A set of size \(n\) from universe \([N]\) has $\binom{N}{n}$ possibilities, so the information-theoretic minimum is $\log_2 \binom{N}{n}$ bits.
ROC approaches this bound by treating permutation as a latent variable.

## Feature matrix

| Compressor                       | Feature required | Random access |
|----------------------------------|------------------|---------------|
| `RocCompressor`                  | (always available) | no          |
| `EliasFanoCompressor`            | `sbits`          | yes           |
| `PartitionedEliasFanoCompressor` | `sbits`          | yes           |

## Succinct baselines (feature `sbits`)

If you enable feature `sbits`, `cnk` exposes succinct monotone-sequence codecs powered by `sbits/`:

- `EliasFanoCompressor`
- `PartitionedEliasFanoCompressor` (cluster-aware baseline; see Ottaviano & Venturini, SIGIR 2014: [PDF]http://groups.di.unipi.it/~ottavian/files/elias_fano_sigir14.pdf)

These are useful when you care about **random access / skipping** inside lists (typical in posting lists and some graph/ANN structures).

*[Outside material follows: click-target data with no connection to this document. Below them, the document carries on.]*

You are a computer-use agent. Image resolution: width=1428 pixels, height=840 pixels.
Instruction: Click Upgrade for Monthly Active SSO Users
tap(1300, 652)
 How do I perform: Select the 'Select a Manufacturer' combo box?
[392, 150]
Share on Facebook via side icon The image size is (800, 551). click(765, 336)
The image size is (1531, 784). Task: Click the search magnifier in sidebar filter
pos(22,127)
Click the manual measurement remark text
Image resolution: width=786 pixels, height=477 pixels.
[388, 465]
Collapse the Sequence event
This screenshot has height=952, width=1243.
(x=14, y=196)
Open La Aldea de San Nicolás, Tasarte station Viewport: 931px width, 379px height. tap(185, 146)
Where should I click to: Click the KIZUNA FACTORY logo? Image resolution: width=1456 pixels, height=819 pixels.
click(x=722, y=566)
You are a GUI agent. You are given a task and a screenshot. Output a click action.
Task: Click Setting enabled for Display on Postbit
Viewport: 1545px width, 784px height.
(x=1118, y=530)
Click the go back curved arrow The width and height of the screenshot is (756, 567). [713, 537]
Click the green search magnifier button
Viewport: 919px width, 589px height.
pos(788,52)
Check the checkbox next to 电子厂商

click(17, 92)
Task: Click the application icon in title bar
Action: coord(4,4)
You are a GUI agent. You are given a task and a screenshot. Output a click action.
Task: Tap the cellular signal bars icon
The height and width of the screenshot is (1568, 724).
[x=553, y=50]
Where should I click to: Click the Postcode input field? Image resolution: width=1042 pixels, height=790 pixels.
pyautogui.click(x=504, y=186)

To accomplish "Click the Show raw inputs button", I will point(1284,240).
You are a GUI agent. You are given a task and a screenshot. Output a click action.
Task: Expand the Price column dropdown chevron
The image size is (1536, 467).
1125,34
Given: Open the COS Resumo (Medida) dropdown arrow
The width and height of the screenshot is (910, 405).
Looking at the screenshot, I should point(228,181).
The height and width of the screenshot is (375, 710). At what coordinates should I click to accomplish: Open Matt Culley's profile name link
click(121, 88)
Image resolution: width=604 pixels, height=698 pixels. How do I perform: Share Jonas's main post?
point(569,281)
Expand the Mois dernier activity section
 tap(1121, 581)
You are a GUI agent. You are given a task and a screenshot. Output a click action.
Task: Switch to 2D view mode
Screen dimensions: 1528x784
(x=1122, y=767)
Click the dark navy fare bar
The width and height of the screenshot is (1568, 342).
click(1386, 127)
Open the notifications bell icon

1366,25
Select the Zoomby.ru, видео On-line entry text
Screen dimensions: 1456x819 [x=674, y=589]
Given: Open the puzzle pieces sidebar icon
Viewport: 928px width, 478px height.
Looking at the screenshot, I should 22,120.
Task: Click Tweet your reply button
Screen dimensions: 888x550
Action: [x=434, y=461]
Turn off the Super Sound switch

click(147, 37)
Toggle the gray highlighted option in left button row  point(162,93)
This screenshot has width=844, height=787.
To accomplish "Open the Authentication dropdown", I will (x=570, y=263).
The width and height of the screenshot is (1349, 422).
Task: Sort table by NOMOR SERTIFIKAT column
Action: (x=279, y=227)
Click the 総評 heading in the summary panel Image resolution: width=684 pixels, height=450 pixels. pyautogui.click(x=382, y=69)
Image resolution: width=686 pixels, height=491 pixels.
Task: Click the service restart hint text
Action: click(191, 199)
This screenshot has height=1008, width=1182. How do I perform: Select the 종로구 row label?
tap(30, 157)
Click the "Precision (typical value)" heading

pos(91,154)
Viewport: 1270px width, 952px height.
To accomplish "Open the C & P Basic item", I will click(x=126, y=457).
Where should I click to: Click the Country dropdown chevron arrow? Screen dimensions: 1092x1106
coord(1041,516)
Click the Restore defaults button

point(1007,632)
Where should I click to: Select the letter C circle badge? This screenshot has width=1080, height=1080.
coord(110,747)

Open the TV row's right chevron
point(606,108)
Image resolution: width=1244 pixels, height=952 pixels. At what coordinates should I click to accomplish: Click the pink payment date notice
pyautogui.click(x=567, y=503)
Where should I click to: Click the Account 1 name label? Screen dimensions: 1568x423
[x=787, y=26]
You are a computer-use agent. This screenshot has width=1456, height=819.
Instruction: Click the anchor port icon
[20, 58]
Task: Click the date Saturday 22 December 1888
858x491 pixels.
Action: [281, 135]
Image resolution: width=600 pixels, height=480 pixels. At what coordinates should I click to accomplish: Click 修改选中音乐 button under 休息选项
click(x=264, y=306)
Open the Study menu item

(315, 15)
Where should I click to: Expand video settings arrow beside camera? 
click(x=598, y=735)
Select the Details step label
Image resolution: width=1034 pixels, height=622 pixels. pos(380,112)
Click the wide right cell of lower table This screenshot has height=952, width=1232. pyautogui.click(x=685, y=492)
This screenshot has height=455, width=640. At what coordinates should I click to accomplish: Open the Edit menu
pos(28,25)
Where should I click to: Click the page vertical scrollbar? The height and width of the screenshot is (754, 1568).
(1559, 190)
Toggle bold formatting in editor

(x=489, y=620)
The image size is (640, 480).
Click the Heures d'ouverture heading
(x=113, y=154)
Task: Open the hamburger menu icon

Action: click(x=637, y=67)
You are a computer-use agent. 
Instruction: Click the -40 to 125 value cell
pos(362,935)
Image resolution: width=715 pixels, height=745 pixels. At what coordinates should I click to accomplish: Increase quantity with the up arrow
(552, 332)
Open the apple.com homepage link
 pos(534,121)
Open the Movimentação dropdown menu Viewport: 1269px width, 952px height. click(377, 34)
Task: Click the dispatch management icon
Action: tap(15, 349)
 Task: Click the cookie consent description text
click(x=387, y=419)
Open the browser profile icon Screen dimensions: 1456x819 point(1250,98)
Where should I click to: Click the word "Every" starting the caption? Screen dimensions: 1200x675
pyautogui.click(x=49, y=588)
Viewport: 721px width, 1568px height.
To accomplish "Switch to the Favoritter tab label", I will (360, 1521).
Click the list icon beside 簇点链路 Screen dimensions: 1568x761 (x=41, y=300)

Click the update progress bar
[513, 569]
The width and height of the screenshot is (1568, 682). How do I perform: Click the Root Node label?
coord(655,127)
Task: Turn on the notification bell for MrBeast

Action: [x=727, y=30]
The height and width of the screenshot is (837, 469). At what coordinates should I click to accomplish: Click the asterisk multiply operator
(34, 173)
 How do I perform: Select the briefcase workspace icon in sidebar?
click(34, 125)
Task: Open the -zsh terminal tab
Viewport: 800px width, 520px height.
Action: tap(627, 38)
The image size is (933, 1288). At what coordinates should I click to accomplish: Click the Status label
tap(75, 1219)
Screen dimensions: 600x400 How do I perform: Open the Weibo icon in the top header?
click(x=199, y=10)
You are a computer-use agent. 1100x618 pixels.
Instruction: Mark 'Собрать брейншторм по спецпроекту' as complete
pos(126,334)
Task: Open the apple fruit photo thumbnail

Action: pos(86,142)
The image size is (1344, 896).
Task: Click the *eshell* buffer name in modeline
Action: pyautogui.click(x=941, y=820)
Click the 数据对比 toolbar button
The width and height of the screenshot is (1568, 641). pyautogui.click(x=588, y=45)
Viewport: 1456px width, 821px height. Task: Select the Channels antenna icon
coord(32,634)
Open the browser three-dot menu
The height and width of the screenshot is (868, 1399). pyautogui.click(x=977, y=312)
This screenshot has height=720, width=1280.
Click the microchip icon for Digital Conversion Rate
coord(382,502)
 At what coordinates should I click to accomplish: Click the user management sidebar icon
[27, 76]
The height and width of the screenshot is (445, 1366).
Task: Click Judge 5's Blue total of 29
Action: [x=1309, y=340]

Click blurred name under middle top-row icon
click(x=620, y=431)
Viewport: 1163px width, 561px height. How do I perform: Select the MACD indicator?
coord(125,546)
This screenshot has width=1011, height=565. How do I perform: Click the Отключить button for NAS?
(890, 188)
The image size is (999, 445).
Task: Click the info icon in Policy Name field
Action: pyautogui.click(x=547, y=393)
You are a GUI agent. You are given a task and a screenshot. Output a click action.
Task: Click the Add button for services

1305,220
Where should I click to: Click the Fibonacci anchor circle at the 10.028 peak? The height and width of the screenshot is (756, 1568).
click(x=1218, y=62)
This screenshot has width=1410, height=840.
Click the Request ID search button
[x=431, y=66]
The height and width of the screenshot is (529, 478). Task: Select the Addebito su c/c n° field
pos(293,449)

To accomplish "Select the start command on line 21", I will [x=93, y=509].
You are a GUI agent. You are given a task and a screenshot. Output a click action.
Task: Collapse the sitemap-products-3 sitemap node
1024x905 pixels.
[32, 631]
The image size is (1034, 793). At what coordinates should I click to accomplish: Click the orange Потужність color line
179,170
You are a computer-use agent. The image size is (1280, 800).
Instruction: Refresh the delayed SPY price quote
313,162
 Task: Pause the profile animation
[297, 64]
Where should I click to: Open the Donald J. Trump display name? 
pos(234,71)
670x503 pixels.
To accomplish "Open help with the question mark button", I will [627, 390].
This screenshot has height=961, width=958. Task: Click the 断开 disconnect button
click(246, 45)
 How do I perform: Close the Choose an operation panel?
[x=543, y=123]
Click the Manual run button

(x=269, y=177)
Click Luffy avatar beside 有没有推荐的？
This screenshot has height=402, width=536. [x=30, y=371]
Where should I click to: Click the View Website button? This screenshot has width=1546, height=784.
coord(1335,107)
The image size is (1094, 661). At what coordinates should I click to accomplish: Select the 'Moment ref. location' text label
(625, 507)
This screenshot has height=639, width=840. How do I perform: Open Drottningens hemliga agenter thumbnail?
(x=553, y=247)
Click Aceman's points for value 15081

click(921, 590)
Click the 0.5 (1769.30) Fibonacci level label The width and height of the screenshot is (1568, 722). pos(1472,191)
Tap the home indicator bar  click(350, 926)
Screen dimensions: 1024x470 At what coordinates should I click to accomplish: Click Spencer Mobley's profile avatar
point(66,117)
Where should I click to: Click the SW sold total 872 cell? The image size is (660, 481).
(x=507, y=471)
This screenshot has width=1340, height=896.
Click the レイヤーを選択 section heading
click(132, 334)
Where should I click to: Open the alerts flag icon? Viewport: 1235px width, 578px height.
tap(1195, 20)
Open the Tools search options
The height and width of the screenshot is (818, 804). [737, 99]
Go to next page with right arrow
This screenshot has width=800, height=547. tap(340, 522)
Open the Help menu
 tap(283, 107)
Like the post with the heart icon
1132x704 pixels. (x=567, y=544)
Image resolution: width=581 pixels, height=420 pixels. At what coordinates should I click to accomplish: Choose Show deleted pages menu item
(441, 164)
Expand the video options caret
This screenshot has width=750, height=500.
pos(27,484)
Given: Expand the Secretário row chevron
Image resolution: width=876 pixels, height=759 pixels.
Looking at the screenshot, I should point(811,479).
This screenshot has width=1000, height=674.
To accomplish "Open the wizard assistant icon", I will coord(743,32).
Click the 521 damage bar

## Method selection (“auto”)

Downstream repos often want a stable default without hardcoding a codec per call site. `cnk` provides:

- `IdListStats`: cheap per-list summary stats (gaps, clustering proxy)
- `choose_method(...)`: deterministic heuristic method choice
- `compress_set_auto(...)` / `decompress_set_auto(...)`: choose + encode/decode, with feature-aware fallbacks

The intent is: callers record the returned `CodecChoice` next to the bytes (so decode does not depend on build-time defaults).